As for gold, I have some money invested in gold and I plan to keep it. I think it’s a good insurance policy for the rest of my portfolio. Like Rogers, I have no plans to buy any gold at current prices.
I should also just say that Jim Rogers is a far, far, far more successful investor than me. So maybe you should give more weight to his views than mine.
What to do
If you want to implement some or all of these ideas, there are ETFs or similar products that can help you.
For China, take a look at the Xtrackers MSCI China UCITS ETF 1C (GBP) | XCX6. It’s mainly made up of Chinese shares listed in Hong Kong and New York and includes big Chinese names such as Tencent and Alibaba. The index is also gradually being expanded to include more shares listed on the Chinese mainland.

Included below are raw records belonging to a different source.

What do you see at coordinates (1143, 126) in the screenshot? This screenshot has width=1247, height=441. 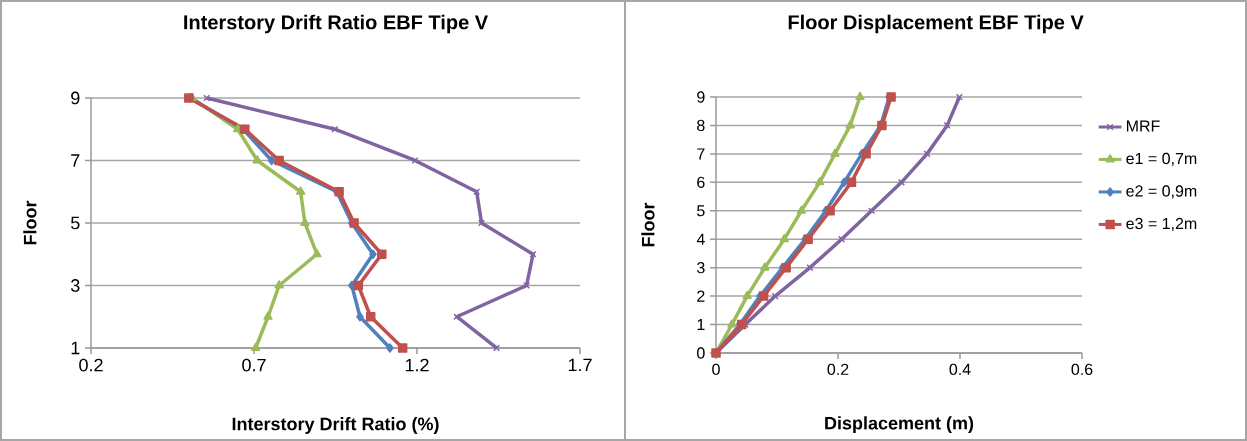 I see `legend-label: MRF` at bounding box center [1143, 126].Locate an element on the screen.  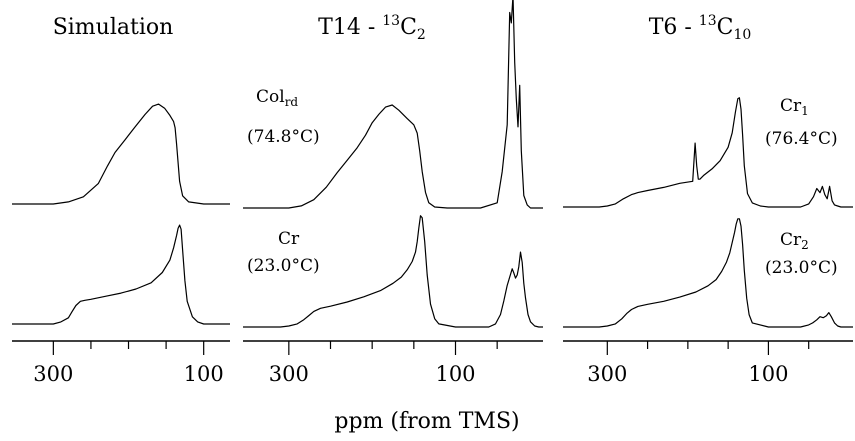
spectrum-t6_cr1 is located at coordinates (708, 152). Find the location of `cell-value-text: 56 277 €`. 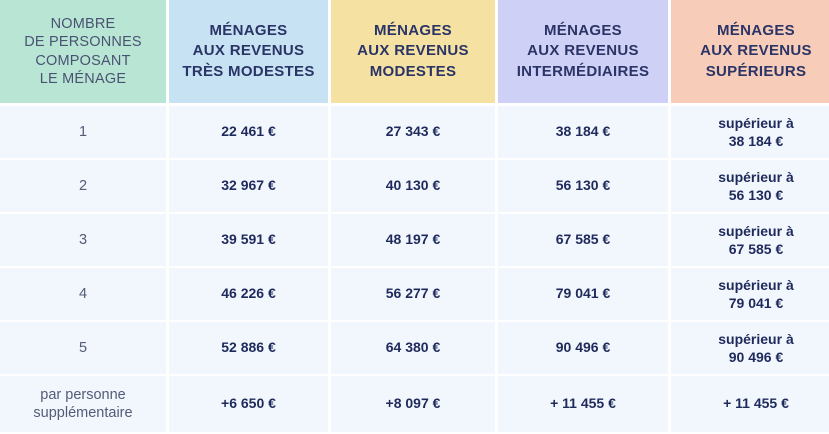

cell-value-text: 56 277 € is located at coordinates (413, 294).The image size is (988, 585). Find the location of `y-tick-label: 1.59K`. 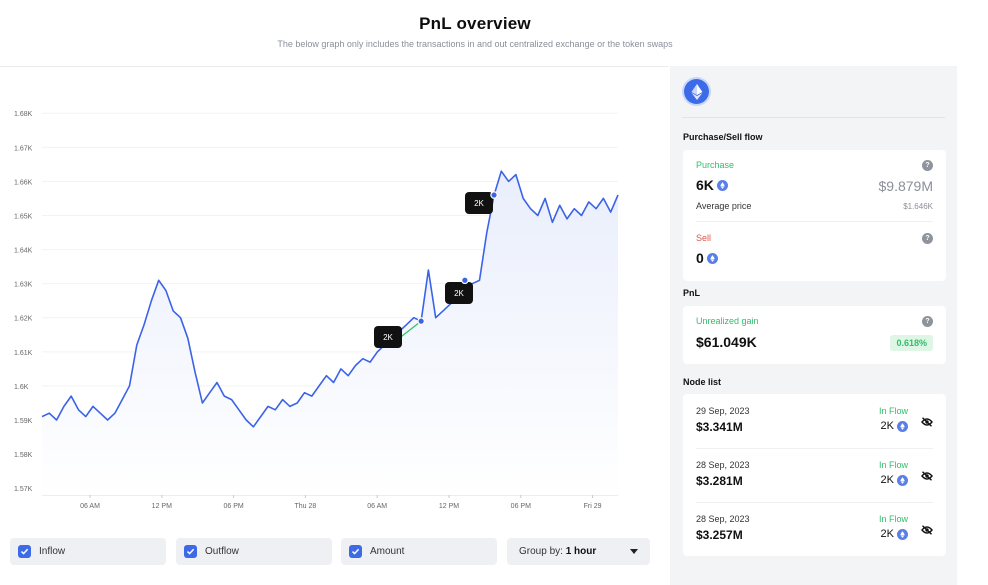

When it comes to agriculture, you could consider the ETFS Agriculture ETC (GBP) | AGAP. It’s important to note that this isn’t an ETF, it’s an ETC (exchange traded commodity.) That means you don’t get the regulatory protection that comes with an ETF. The product tracks the Bloomberg Agriculture Subindex which comprises a range of agricultural commodities. The ETC doesn’t actually own any of the underlying commodities. Exposure is provided by investing in a basket of commodity futures.
And if you’re a gold fan, the ETFS Physical Gold ETC | PHGP is a popular option. Again, this isn’t an ETF, but it is backed by gold bars held in a vault.